As handy as the .set endian
dot-command may be, it is also
important to be able to change the current endianness programmatically
from a Poke program. For that purpose, the PKL compiler provides a
couple of built-in functions: get_endian
and set_endian
.
Their definitions, along with the specific supported values, look like:
var ENDIAN_LITTLE = 0; var ENDIAN_BIG = 1; fun get_endian = int: { ... } fun set_endian = (int endian) int: { ... }
Accessing the current endianness programmatically is especially useful in situations where the data being poked features a different structure, depending on the endianness.
A good (or bad) example of this is the way registers are encoded in eBPF instructions. eBPF is the in-kernel virtual machine of Linux, and features an ISA with ten general-purpose registers. eBPF instructions generally use two registers, namely the source register and the destination register. Each register is encoded using 4 bits, and the fields encoding registers are consecutive in the instructions.
Typical. However, for reasons we won’t be discussing here the order of the source and destination register fields is switched depending on the endianness.

## Entries
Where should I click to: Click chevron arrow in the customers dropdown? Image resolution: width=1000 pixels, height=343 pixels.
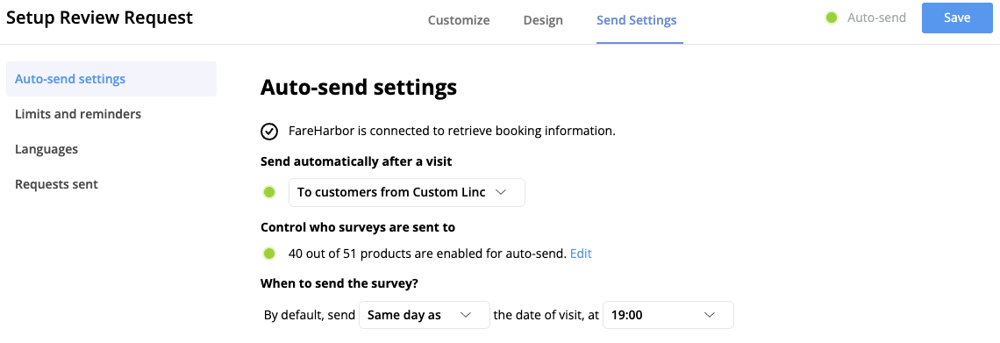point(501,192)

* * *

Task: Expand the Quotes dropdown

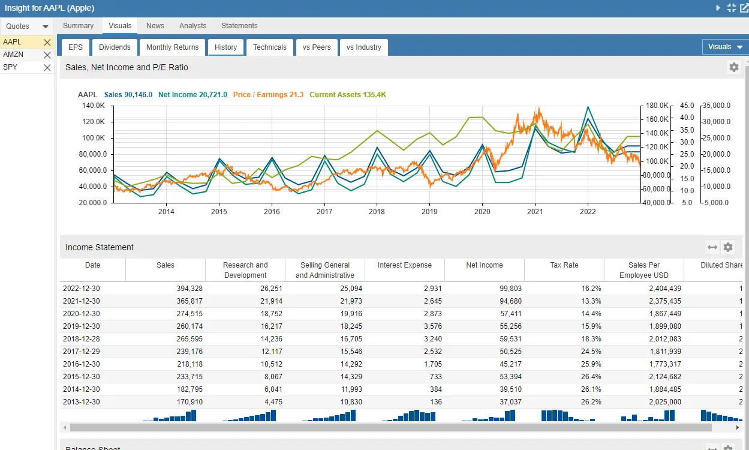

## Parts of the exercise
A. In the text about endianness in Poke, how many bits encode each register in an eBPF instruction?
B. Write down the passage of the endianness text starting at "Their definitions, along" and ending at "structure, depending on the endianness.".
C. Resume the text on changing endianness in Poke programs from the point where it stops.

## The results
A. Each register is encoded using 4 bits.

B.
Their definitions, along with the specific supported values, look like:
var ENDIAN_LITTLE = 0; var ENDIAN_BIG = 1; fun get_endian = int: { ... } fun set_endian = (int endian) int: { ... }
Accessing the current endianness programmatically is especially useful in situations where the data being poked features a different structure, depending on the endianness.

C.
In big-endian systems the order is:
dst:4 src:4
Whereas in little-endian systems the order is:
src:4 dst:4
In Poke, the obvious way of representing data whose structure depends on some condition is using an union. In this case, it could read like this:
type BPF_Insn_Regs = union { struct { BPF_Reg src; BPF_Reg dst; } le : get_endian == ENDIAN_LITTLE; struct { BPF_Reg dst; BPF_Reg src; } be; };
Note the call to the get_endian
function (which takes no
arguments and thus can be called Algol68-style, without specifying an
empty argument list) in the constraint of the union alternative. This
way, the register fields will have the right order corresponding to
the current endianness.
Nifty. However, there is an ever better way to denote the structure of these fields. This is it:
type BPF_Insn_Regs = struct { var little_p = (get_endian == ENDIAN_LITTLE); BPF_Reg src @ !little_p * 4#b; BPF_Reg dst @ little_p * 4#b; };
This version, where the ordering of the fields is implemented using
field labels, is not only more compact, but also has the virtue of not
requiring additional “intermediate” fields like le
and
be
above. It also shows how convenient can be to declare
variables inside structs.
Let’s see it in action:
(poke) BPF_Insn_Regs @ 1#B BPF_Insn_Regs {src=#<%r4>,dst=#<%r5>} (poke) .set endian big (poke) BPF_Insn_Regs @ 1#B BPF_Insn_Regs {src=#<%r5>,dst=#<%r4>}
Changing the current endianness in constraint expressions is useful
when dealing with binary formats that specify the endianness of the
data that follows using some sort of tag. This is the case of ELF,
for example.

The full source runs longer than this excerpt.